## Exercise goal
Among the records below, find each line bearing the word "will" and copy it.

Start of Block

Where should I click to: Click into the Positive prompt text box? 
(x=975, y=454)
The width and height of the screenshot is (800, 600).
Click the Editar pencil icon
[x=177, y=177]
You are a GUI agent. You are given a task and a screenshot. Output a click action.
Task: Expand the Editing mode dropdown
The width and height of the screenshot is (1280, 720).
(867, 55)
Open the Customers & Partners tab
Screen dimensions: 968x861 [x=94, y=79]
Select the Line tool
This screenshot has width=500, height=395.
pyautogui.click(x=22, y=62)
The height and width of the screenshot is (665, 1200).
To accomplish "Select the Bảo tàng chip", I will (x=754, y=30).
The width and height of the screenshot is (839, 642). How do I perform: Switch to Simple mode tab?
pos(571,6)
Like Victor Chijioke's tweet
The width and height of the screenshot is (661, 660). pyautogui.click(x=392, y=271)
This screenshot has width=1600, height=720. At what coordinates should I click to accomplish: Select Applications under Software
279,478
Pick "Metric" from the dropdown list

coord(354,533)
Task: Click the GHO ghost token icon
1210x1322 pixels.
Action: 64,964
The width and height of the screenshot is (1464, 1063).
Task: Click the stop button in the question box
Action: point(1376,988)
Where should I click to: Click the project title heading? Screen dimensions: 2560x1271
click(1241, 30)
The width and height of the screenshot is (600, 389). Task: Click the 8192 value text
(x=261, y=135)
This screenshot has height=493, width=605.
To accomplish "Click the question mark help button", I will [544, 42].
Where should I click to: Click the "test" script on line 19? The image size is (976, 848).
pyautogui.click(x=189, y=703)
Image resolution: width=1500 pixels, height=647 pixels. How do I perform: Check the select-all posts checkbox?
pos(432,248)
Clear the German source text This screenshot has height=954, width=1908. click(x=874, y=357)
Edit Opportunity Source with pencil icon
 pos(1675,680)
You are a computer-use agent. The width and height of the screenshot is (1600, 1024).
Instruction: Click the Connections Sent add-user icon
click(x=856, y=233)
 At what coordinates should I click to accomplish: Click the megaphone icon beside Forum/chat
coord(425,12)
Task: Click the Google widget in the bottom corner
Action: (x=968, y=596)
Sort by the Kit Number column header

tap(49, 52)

End of Block

## Exercise response
To accomplish "Select the Bảo tàng chip", I will (x=754, y=30).
To accomplish "Click the question mark help button", I will [544, 42].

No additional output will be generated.